A Lei 13.979/20 e as medidas para enfrentamento da emergência de saúde pública

Publicado em 30-03-2020

Para fins de enfrentamento da emergência de saúde pública, decorrente da propagação do coronavírus, foi editada a Lei 13.979/20, que prevê medidas que objetivam a proteção da coletividade.

A Lei 13.979/20 dispõe que a duração da situação de emergência de saúde pública será estabelecida por ato do Ministro de Estado da Saúde, não podendo, todavia, extrapolar o prazo declarado pela Organização Mundial da Saúde.

As primeiras medidas sobre as quais versa a Lei 13.979/20 estão previstas em seu art. 3º e apenas podem ser determinadas com base em evidências científicas e em análises sobre as informações estratégicas em saúde e devem ser limitadas no tempo e espaço, ao mínimo indispensável à promoção e à preservação da saúde pública.

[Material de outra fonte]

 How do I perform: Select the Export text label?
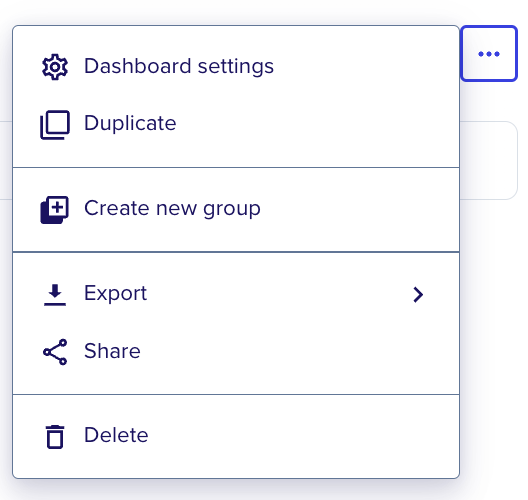[116, 293]
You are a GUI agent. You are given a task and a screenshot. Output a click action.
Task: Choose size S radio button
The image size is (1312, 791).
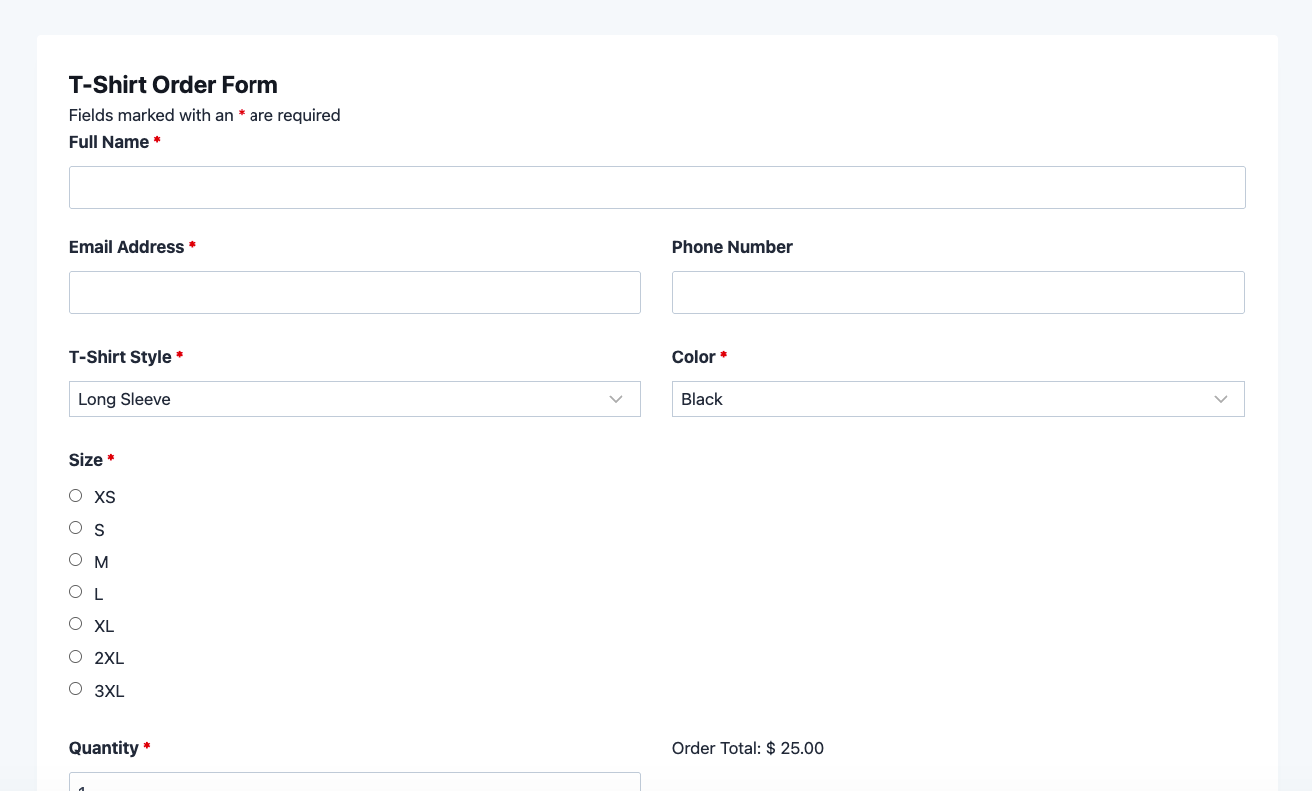[76, 528]
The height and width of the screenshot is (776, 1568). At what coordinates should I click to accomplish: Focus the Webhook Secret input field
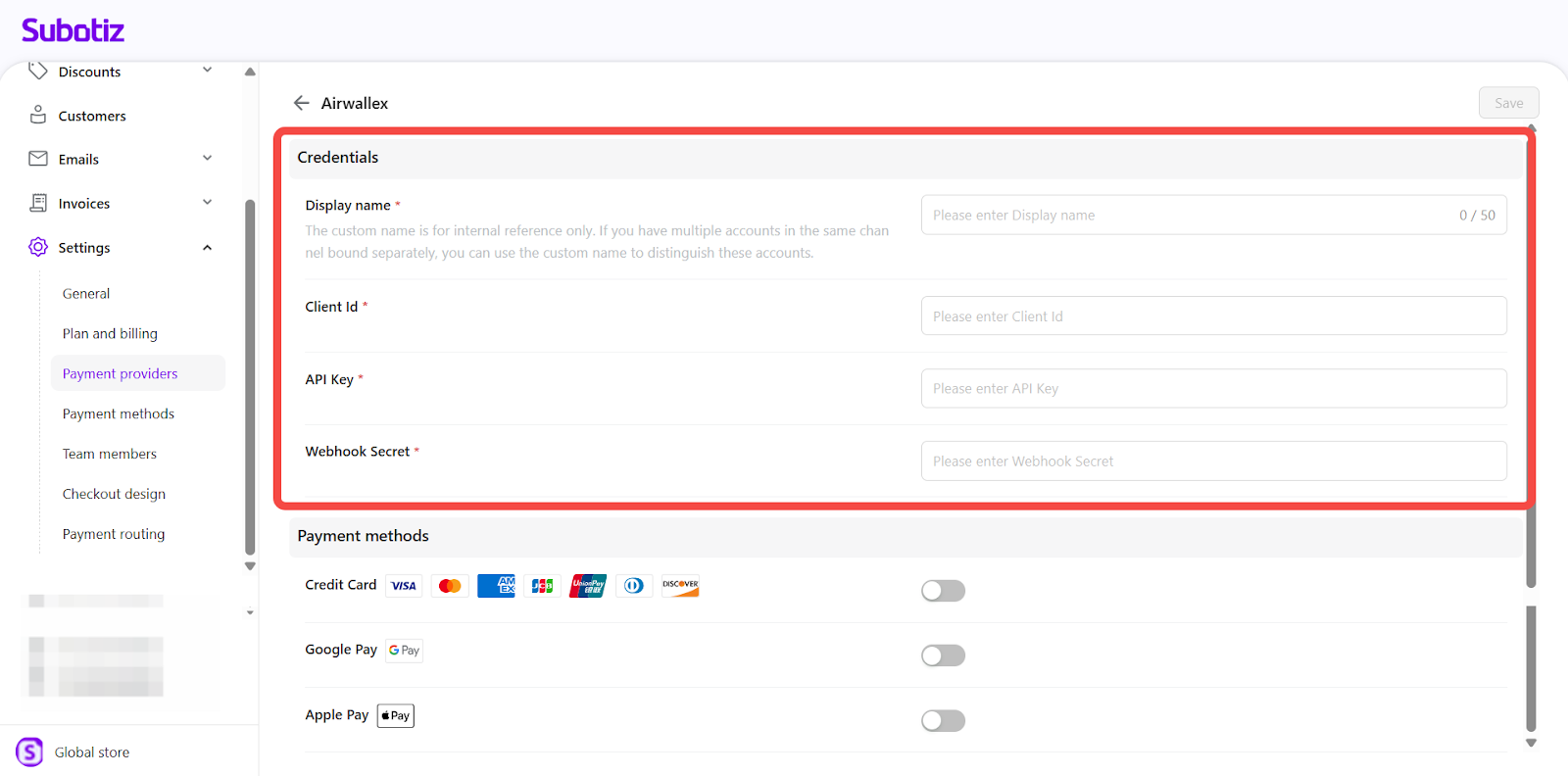1213,461
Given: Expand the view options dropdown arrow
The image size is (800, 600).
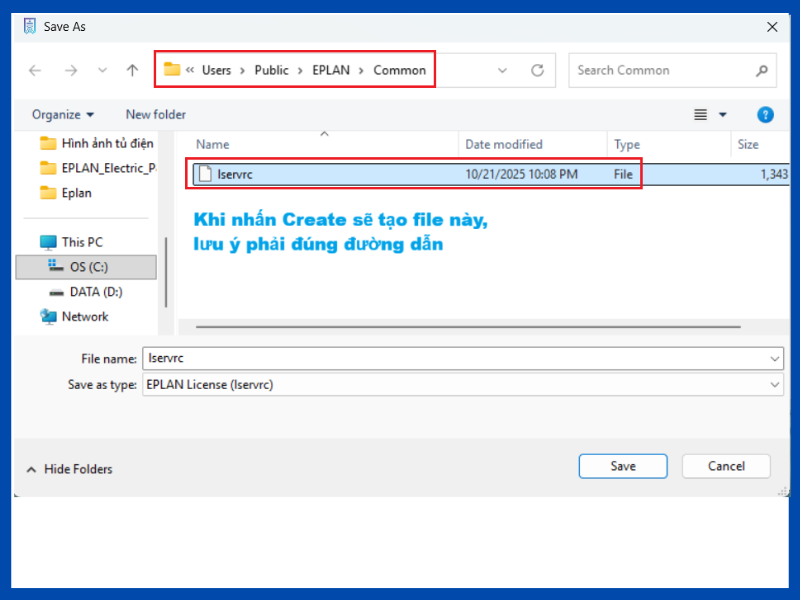Looking at the screenshot, I should (x=723, y=115).
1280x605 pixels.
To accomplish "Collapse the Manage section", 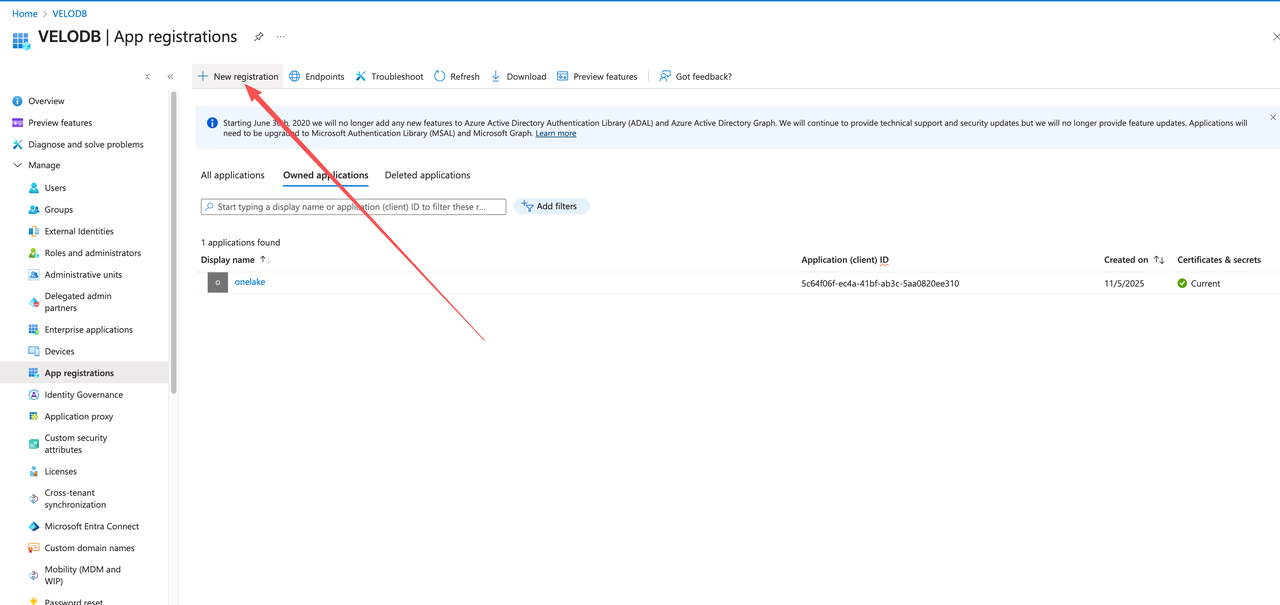I will (x=17, y=165).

As medidas previstas no art. 3º, incs. I a V, versam acerca da implementação de medidas compulsórias relativas à prevenção, diagnóstico e tratamento dos casos de coronavírus.

Nesse contexto, foi prevista a adoção de medidas como: (i) o isolamento, compreendido como separação de pessoas doentes ou contaminadas, bagagens, meios de transporte, mercadorias ou encomendas postais afetadas, de modo a evitar a contaminação ou propagação do vírus; (ii) a quarentena, compreendida como a restrição de atividades ou separação de pessoas suspeitas de contaminação das pessoas que não estejam doentes, ou de bagagens, contêineres, animais, meios de transporte ou mercadorias suspeitos de contaminação, de modo a evitar possível contaminação ou a propagação do vírus; (iii) a determinação de realização compulsória de exames médicos, testes laboratoriais, coleta de amostras clínicas, vacinação e outras medidas profiláticas ou tratamentos médicos específicos; (iv) o estudo ou investigação epidemiológica; e (v) a exumação, necropsia, cremação e manejo de cadáver.

De forma semelhante, o art. 5º determina a obrigatoriedade da comunicação imediata de possíveis contatos com agentes infecciosos do coronavírus e de circulação em áreas consideradas como regiões de contaminação pelo vírus. Ademais, o art. 6º, § 1º, prevê a obrigação de as pessoas jurídicas de direito privado compartilharem com a administração pública informações essenciais à identificação de pessoas infectadas ou com suspeita de infecção pelo coronavírus, quando os dados forem solicitados por autoridade sanitária e a solicitação tiver como finalidade evitar a propagação do agente infeccioso.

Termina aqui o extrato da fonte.